Una situación que se mantenía hasta el 15 de diciembre de 2022. Día en el que Maite «remitió una carta a Burger King, en la que manifestaba que tenía otro empleo, y que estaba al cuidado de un hijo menor de edad, y que su disponibilidad horaria se reducía al turno de tarde los fines de semana y festivos». Una carta que no contestó la empresa.
Sin embargo, la hamburguesería sí intentó asignarle el turno de tarde durante los fines de semana y festivos. Ello, hasta enero de 2025, cuando se le asignaba a Maite turno de mañana, sin que la trabajadora acudiera a su puesto de trabajo. Ausencias que la compañía le exigía que justificara en un correo electrónico, que no fue contestado por la empleada. Y que, apenas una semana más tarde, llevaba a Burger King a entregar carta de despido a Maite por su ausencia no justificada.
Decisión de la empresa que la mujer llevaba ante los tribunales. En concreto, ante el Juzgado de lo Social nº5 de San Sebastián.
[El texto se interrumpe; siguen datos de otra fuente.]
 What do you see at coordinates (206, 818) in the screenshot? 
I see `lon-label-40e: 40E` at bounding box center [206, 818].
Un despido que cuesta 3.000 euros a Burger King
Juzgado que, en su sentencia de 14 de julio de 2025, desestimaba las pretensiones de la trabajadora. Ello, entendiendo que no cabe considerar que Burger King le hubiese concedido el derecho a trabajar en turno de tarde, aunque sí le otorgara ese horario cuando era posible. Y por tanto, sus ausencias eran «injustificadas», siendo suficiente para considerar procedente su despido.
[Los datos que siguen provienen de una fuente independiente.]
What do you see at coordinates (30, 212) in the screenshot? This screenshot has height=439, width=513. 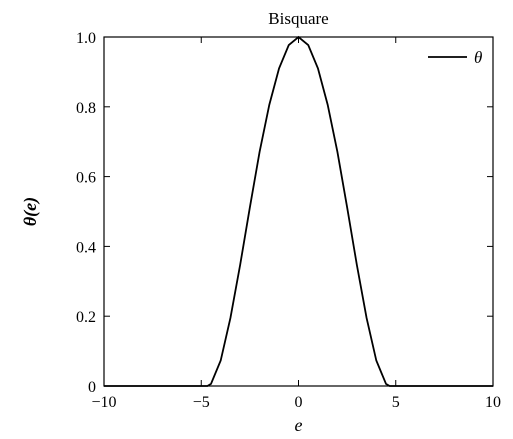 I see `y-axis-label: θ(e)` at bounding box center [30, 212]. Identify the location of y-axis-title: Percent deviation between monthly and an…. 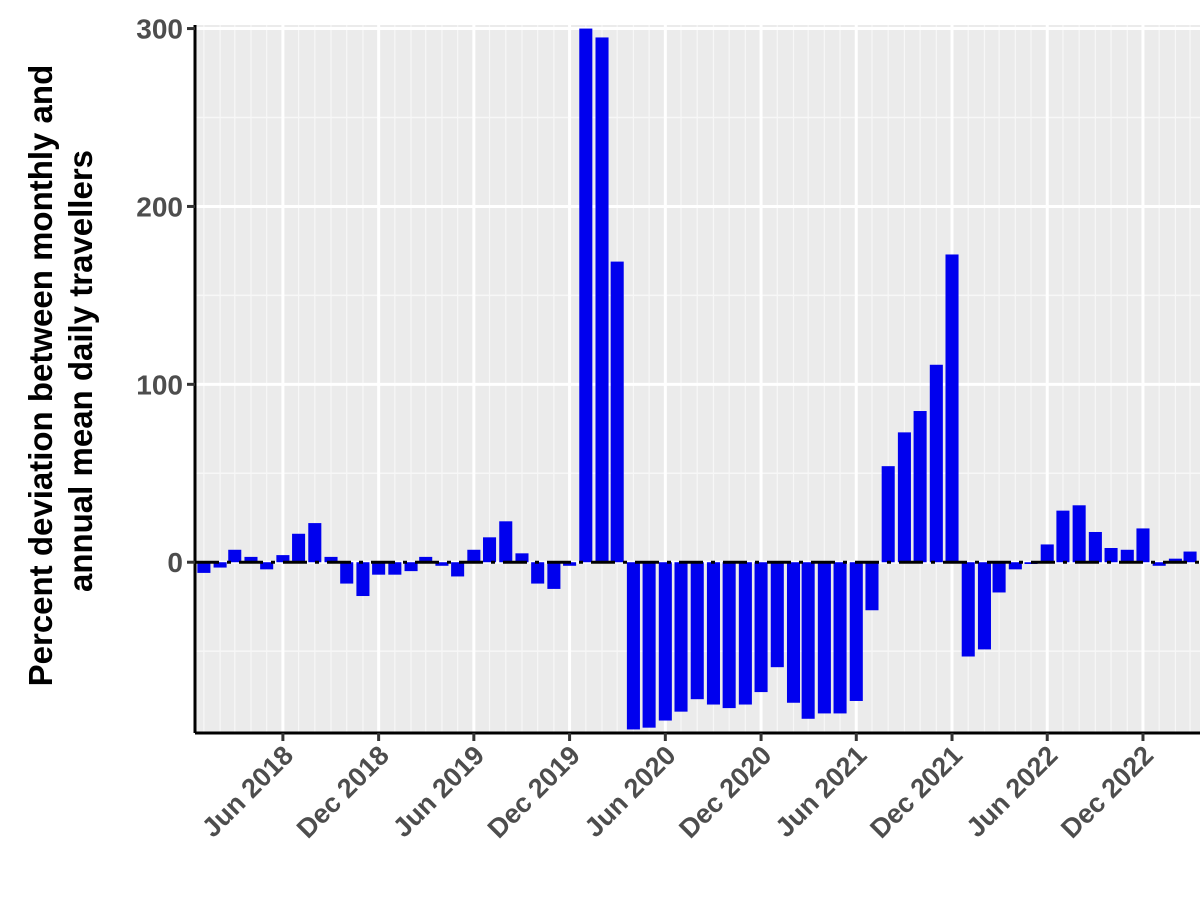
(60, 372).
Una causa que, en recurso de suplicación, llegaba ante el TSJPV. En concreto, ante la sala de lo Social compuesta por los magistrados Garbiñe Biurrun (presidenta), José Félix Lajo (ponente) y Nuria Perchín Benito. Magistrados que, en su sentencia 2517/2025, estimaban las pretensiones de la trabajadora.
«El envío de un informal correo electrónico per se no garantiza que se haya producido una válida recepción del mismo, que tampoco ha sido probada ni acreditada», expone el tribunal, con respecto a la petición de la empresa de justificación de las faltas.
Fallo en el que el TSJPV hace hincapié en el silencio administrativo por parte de Burger King en cuanto a la petición de conciliación de la trabajadora. Un silencio que, para el tribunal y según la jurisprudencia, supone una aceptación.
«La Jurisprudencia consolidada del Tribunal Supremo reconoce el carácter subjetivo y exigible del derecho a la adaptación de jornada», recuerda el tribunal. Algo que obliga ala empresa a «proporcionar una respuesta motivada» al trabajador. Y, de no realizarse, se acepta «tácitamente su solicitud».
Especialmente, dado que la empresa había ofrecido este horario a la trabajadora en otras ocasiones.
Algo que lleva al tribunal a estimar el recurso. Y con ello, a considerar improcedente el despido, condenando a Burger King, bien a readmitir a la trabajadora, o a indemnizarla con 3.777 euros. Sin imposición de costas.